The report highlights 22 select projects, including simulations to make personalized genomics quick and affordable; explore corrosion in building materials; model carbon sequestration underground; and develop next-generation catalysts, semiconductors, and nuclear reactors for fission and fusion. Some projects elucidate biomass conversion for energy production and supercapacitors for energy storage, whereas others contribute to a deeper understanding of phenomena from earthquakes to supernovas.
Since 2003 INCITE has promoted transformational advances in science and technology through large allocations of computer time, supporting resources, and data storage. From modeling hurricanes that put people and property at risk to simulating combustion instabilities in power plant turbines and vehicle engines, INCITE projects aim to accelerate breakthroughs in fields in which major advancements would not be probable or even possible without supercomputing.
With a modest start by today’s standards, in 2004 three INCITE projects received a total of nearly 5 million processor hours from Lawrence Berkeley National Laboratory’s National Energy Research Scientific Computing Center.

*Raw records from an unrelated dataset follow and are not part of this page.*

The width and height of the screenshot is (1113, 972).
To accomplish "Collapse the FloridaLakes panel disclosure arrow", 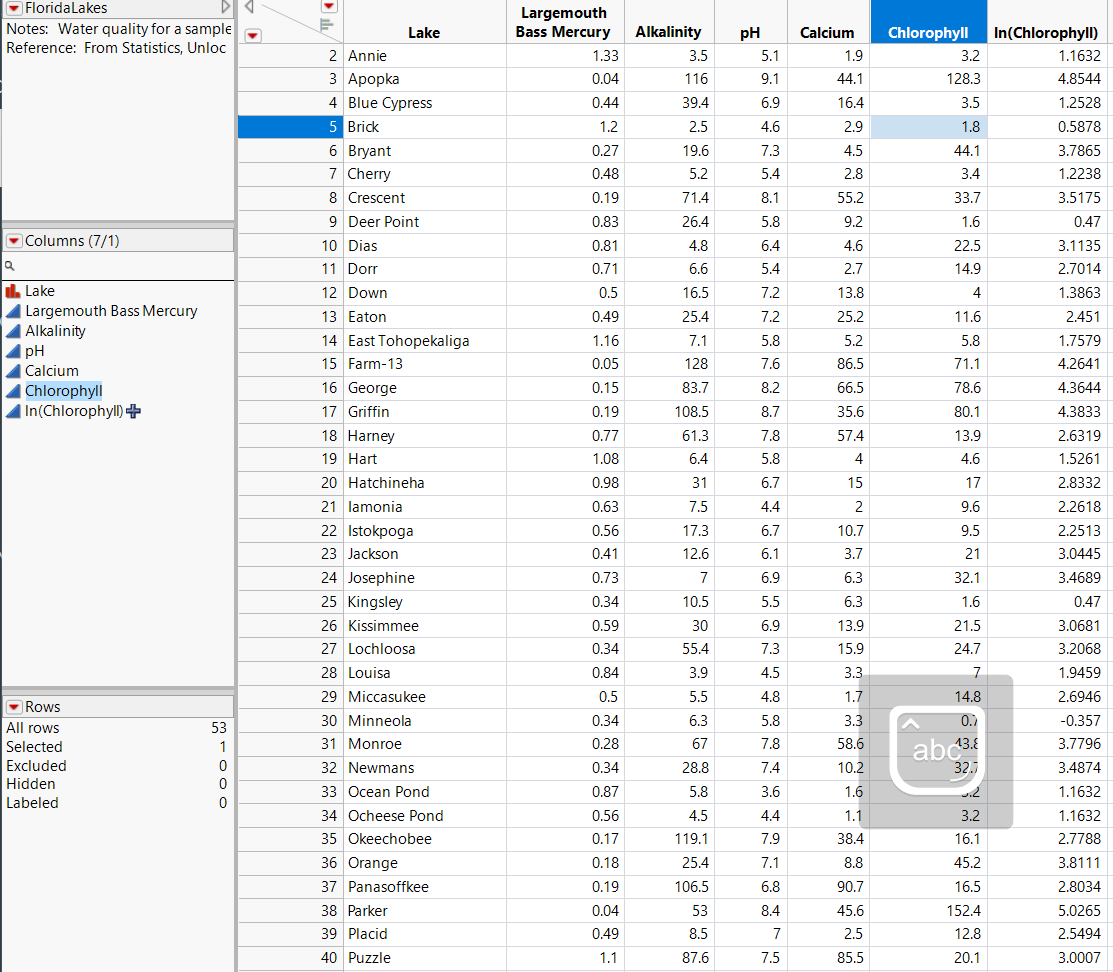I will click(x=225, y=8).
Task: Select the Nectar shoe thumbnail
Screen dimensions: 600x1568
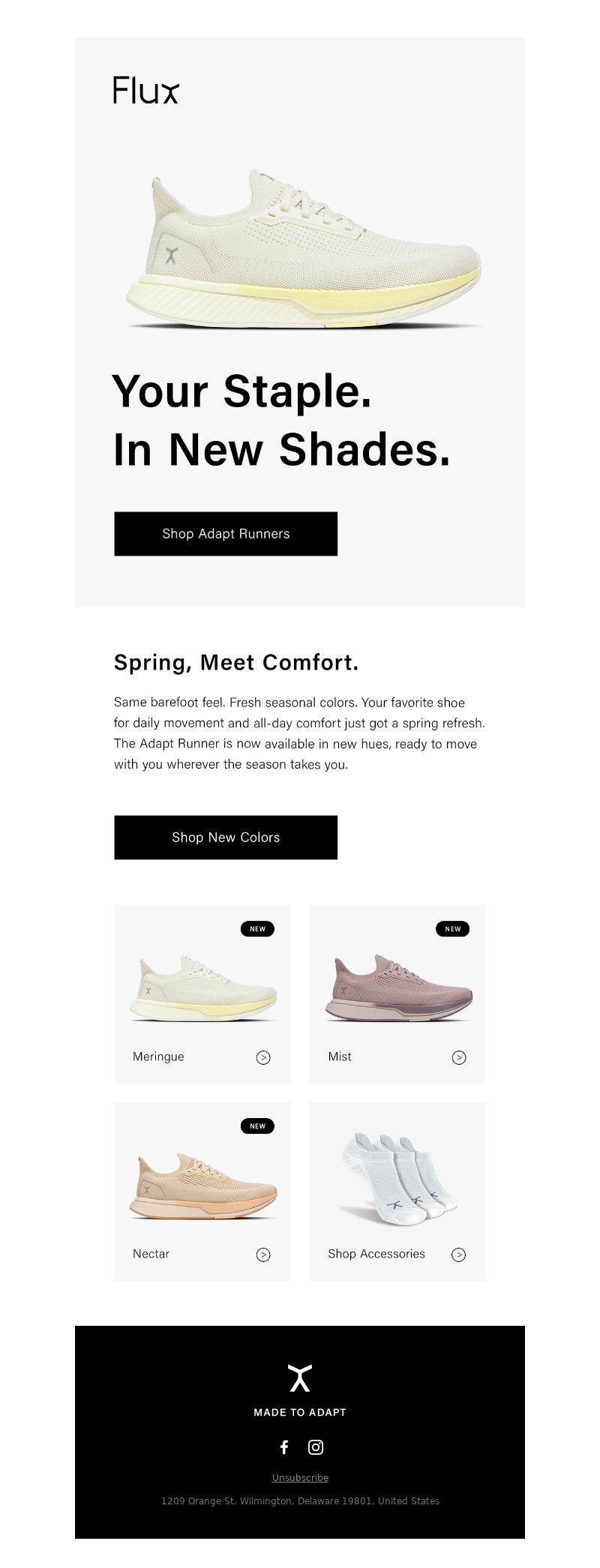Action: coord(202,1186)
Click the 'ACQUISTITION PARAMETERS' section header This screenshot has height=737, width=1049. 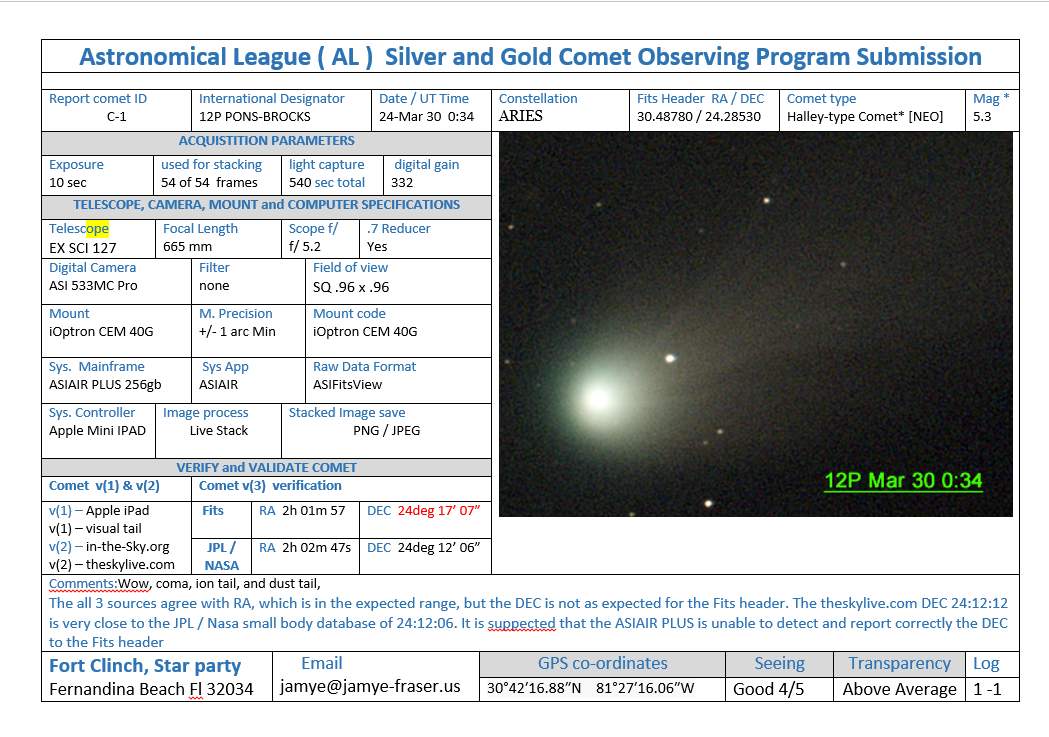tap(266, 141)
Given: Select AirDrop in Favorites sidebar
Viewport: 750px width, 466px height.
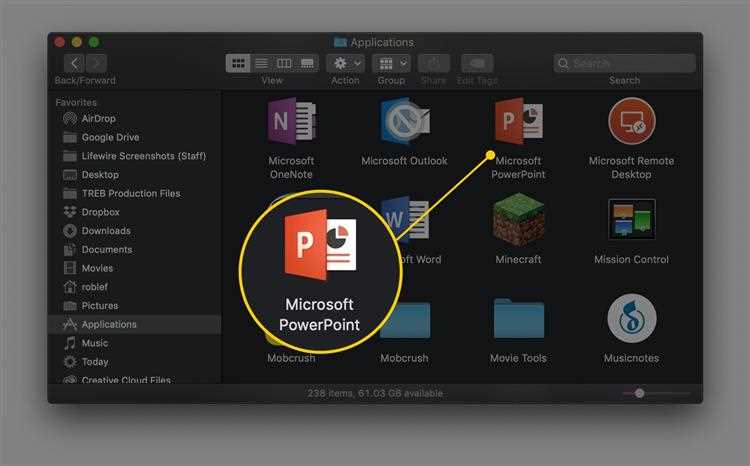Looking at the screenshot, I should (x=98, y=118).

Since 2008 the program has focused on leadership computing facilities, from which researchers can obtain the largest single-award time allocations available on powerful computing systems, including the OLCF’s Cray XT5 (Jaguar) with 224,256 processing cores yielding a peak performance of 2.33 thousand trillion calculations each second and the ALCF’s IBM Blue Gene/P (Intrepid) with 163,840 processing cores yielding a peak performance of 557 trillion calculations per second.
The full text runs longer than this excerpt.